Dies gilt auch für den Milderungsgrund einer wirtschaftlichen Notlage. Zwar ist der Beamte in einem erheblichen Umfang überschuldet. Nach einer Aufstellung der Besoldungskasse der Oberpostdirektion ... vom 29. Oktober 1990 beliefen sich die dort vorliegenden Pfändungs- und Überweisungsbeschlüsse bzw. Abtretungserklärungen auf insgesamt ca. 77.000,00 DM. Eine wirtschaftliche Notlage ist aber nicht mit einer Überschuldung gleichzusetzen. Nach § 850 c ZPO ist das Arbeitseinkommen in den in dieser Vorschrift bestimmten Grenzen unpfändbar, damit den "Schuldnern im Falle der Pfändung des Lohnes hinreichende Mittel zur Bestreitung ihres Lebensunterhaltes und des Lebensunterhaltes ihrer Familie verbleiben" (Erste Beschlußempfehlung und Erster Bericht des Rechtsausschusses, BT-Drucks. 8/1414, S. 40). Ziel dieser Vorschrift ist "eine möglichst weitgehende Koordinierung der Pfändungsgrenzen mit den Sätzen der Sozialhilfe" (Amtliche Begründung zum Regierungsentwurf eines Vierten Gesetzes zur Änderung der Pfändungsfreigrenzen, BT-Drucks. 8/693, S. 45). Der Beamte hat in der Vernehmung am 30. November 1990 sein Brutto-Einkommen mit 2.773,00 DM und seine Netto-Bezüge mit 2.203,00 DM angegeben. Das Einkommen seiner Ehefrau hat er in seiner Vernehmung am 30. November 1990 auf durchschnittlich 800,00 DM beziffert, wobei offengeblieben ist, ob es sich insoweit um Brutto- oder Nettobezüge handelte.
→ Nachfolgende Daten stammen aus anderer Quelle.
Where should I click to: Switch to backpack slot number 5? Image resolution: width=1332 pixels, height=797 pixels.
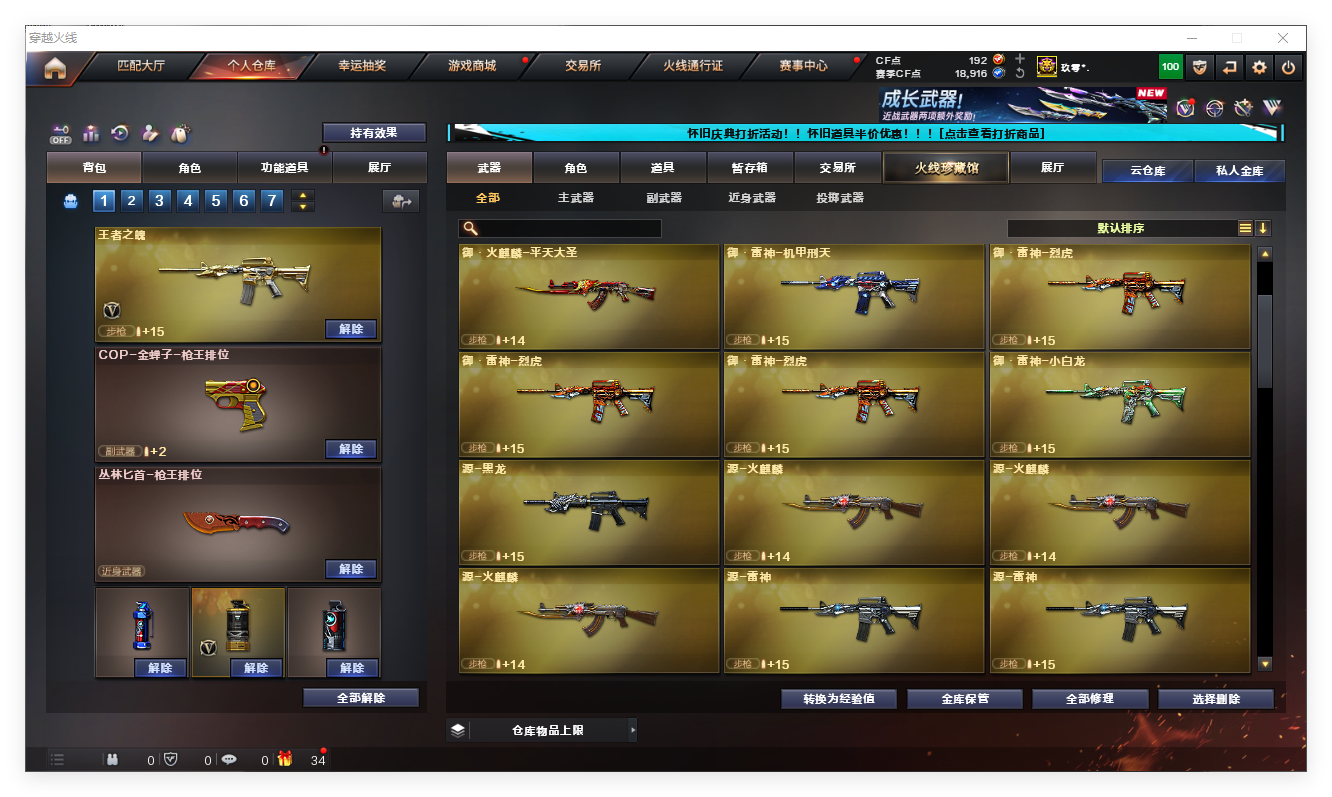216,201
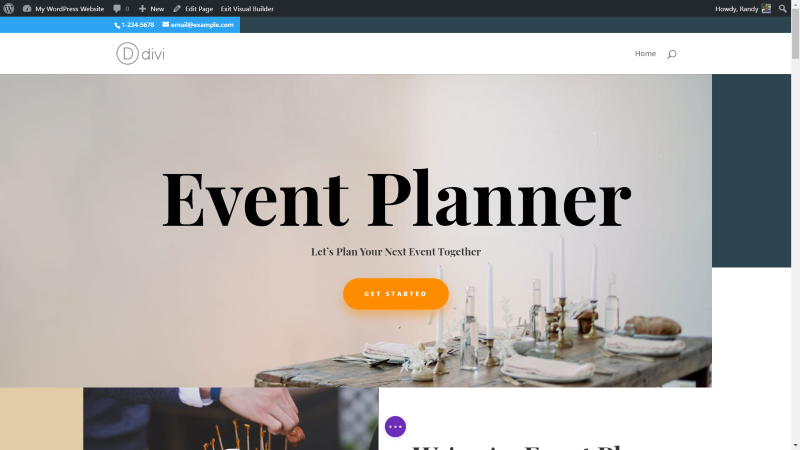Open the New content menu
Image resolution: width=800 pixels, height=450 pixels.
[151, 9]
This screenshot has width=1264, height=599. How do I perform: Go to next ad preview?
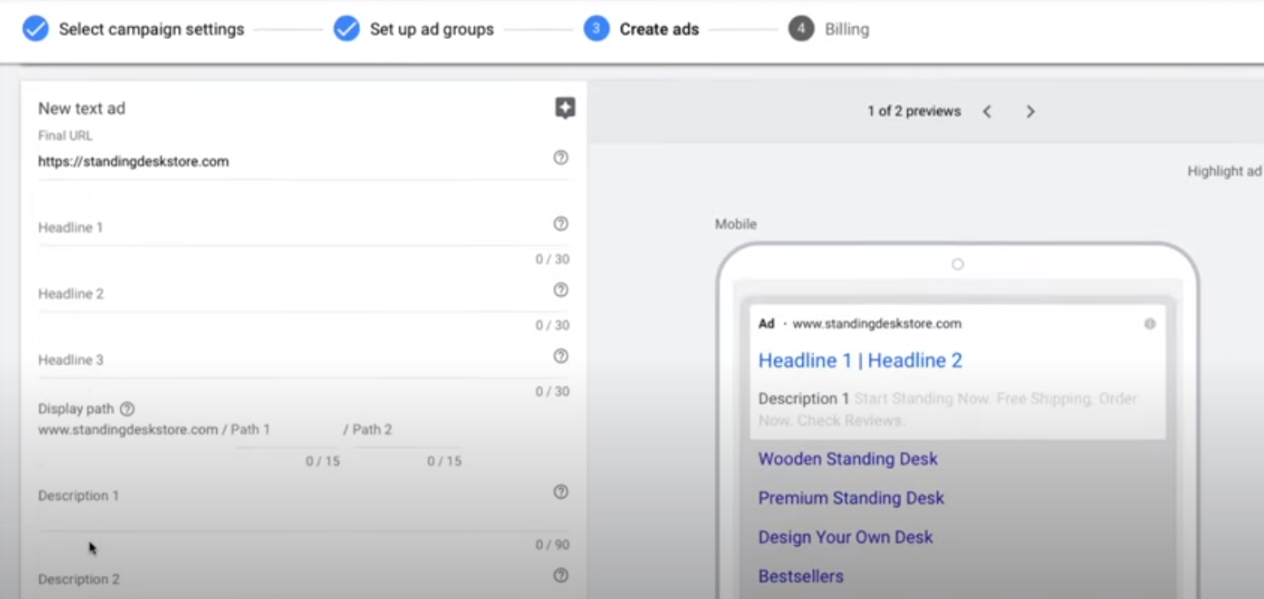(1030, 112)
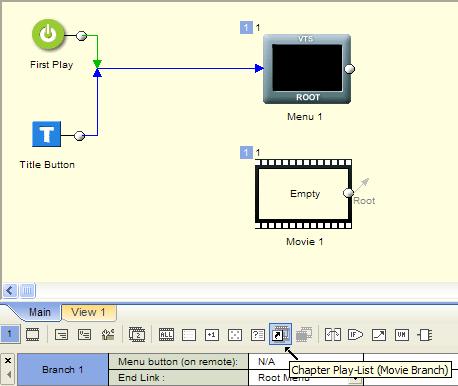This screenshot has width=458, height=386.
Task: Toggle the blue number 1 toolbar button
Action: click(x=10, y=334)
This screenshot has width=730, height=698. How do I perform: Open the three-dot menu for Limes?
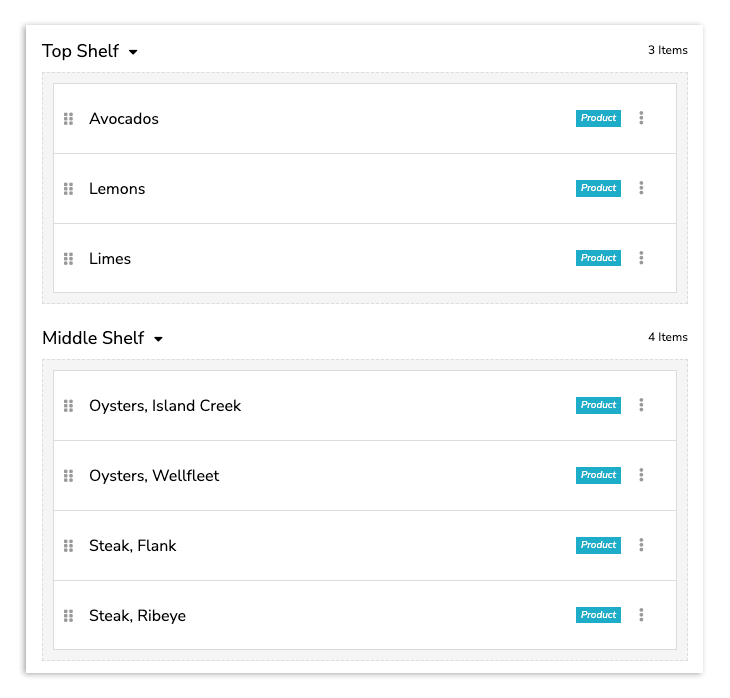pos(641,258)
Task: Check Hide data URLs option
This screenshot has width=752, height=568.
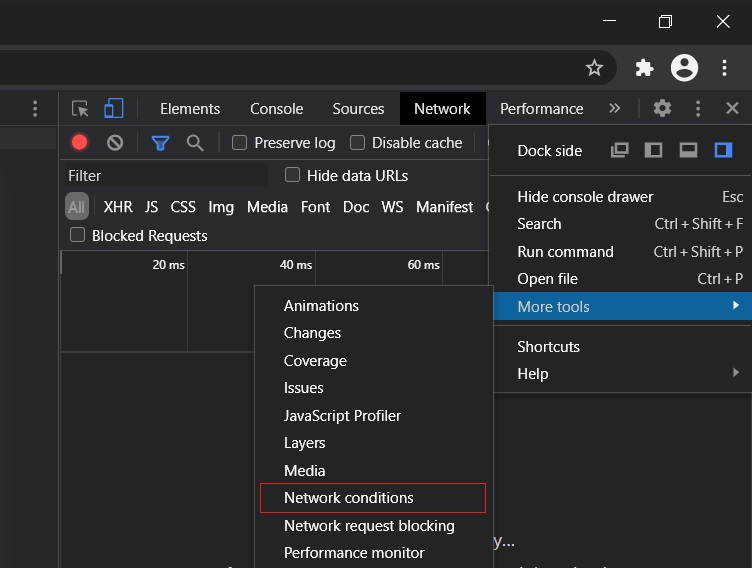Action: click(293, 175)
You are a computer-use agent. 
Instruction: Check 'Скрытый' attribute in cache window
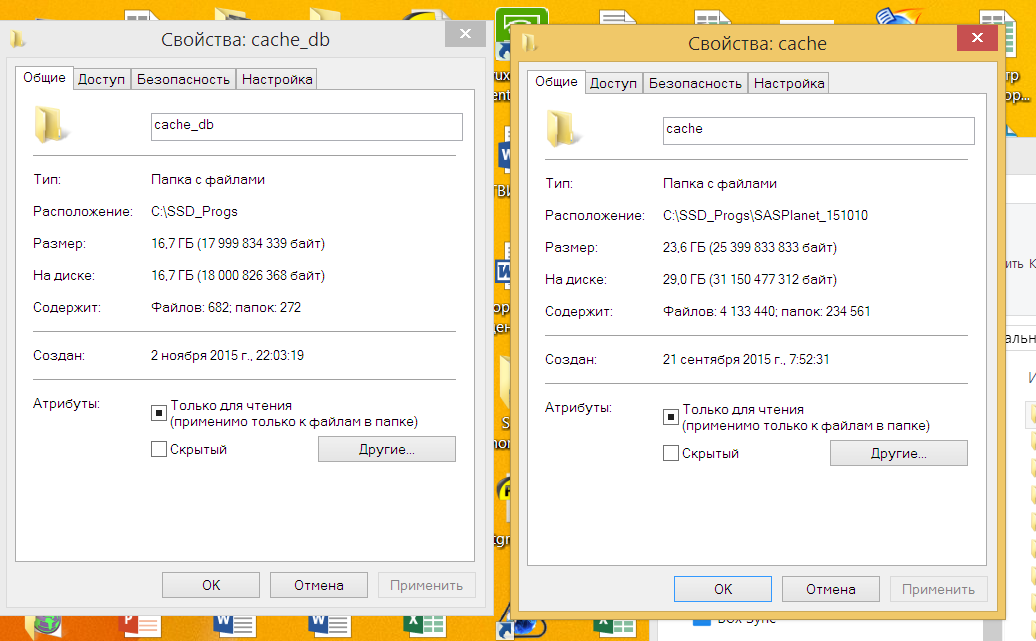pyautogui.click(x=670, y=454)
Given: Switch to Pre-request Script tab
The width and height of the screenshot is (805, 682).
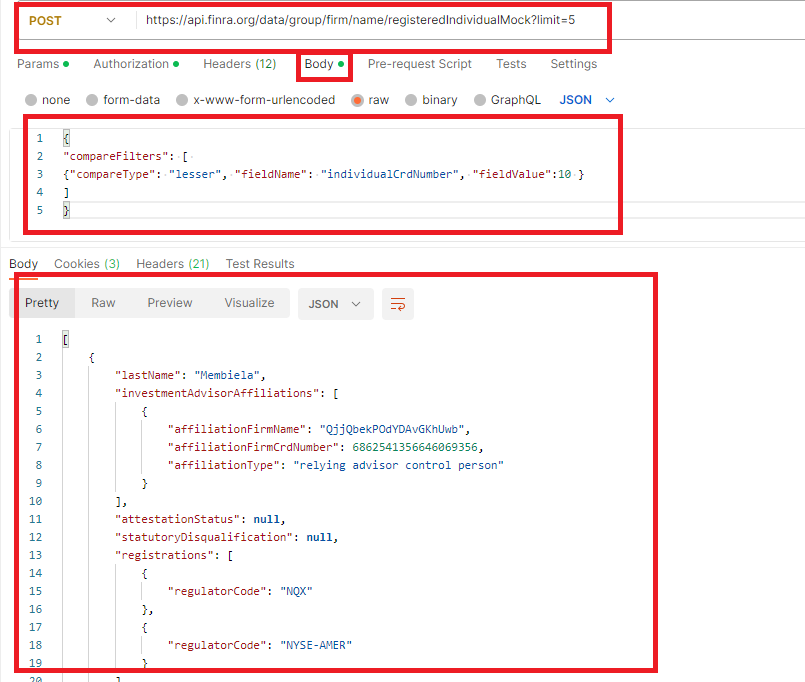Looking at the screenshot, I should [x=419, y=64].
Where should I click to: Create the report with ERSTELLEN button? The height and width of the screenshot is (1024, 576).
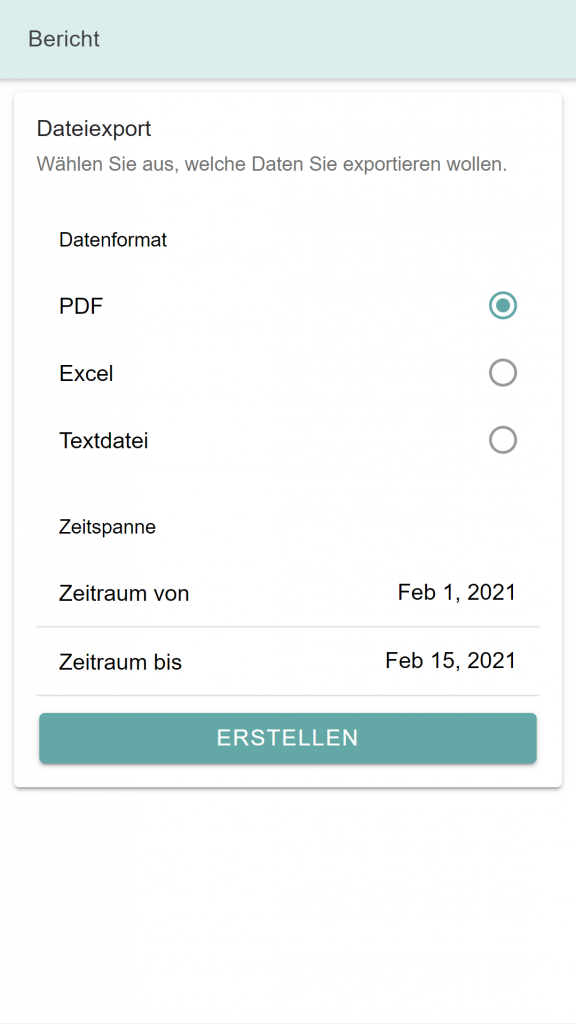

Unter Berücksichtigung der Pfändungsgrenzen verblieb dem Beamten und seiner Familie für die Kosten der Wohnung und den Lebensunterhalt ein ausreichender Betrag, der, soweit es die Kosten für den Lebensunterhalt (nach Abzug der Wohnungskosten) betraf, jedenfalls nicht die Sozialhilfesätze unterschritt, an denen sich der Senat für die Annahme einer wirtschaftlichen Notlage orientiert (Urteil vom 12. Dezember 1984 - BVerwG 1 D 106.84 -). Eine wirtschaftliche Notlage bestand deshalb zum Tatzeitpunkt nicht.
Gegen den Milderungsgrund der wirtschaftlichen Notlage spricht auch, daß der Beamte selbst keine finanziellen Gründe für seine Handlungen angegeben hat. So hat er z.B. die unrechtmäßige Einlösung des Schecks über 80,00 DM, den er nach seiner Einlassung gefunden haben will, nicht auf eine Notlage zurückgeführt. Davon abgesehen ist zu berücksichtigen, daß die Familie auf lange Zeit mit diesem finanziellen Rahmen auskommen und sich hierauf einstellen mußte. Es müßten deshalb besondere Umstände vorgelegen haben, die die Notlage gerade in dem Zeitpunkt, in dem der Beamte auf die Schecks zugegriffen hat, in existentieller Weise verschärft hätten. Dies wäre der Fall, wenn eine erhebliche zusätzliche finanzielle Belastung aufgetreten wäre. Hierfür sind aber keine Anhaltspunkte geltend gemacht worden und auch nicht ersichtlich.
Die Kostenentscheidung folgt aus § 114 Abs. 1 Satz 1 BDO.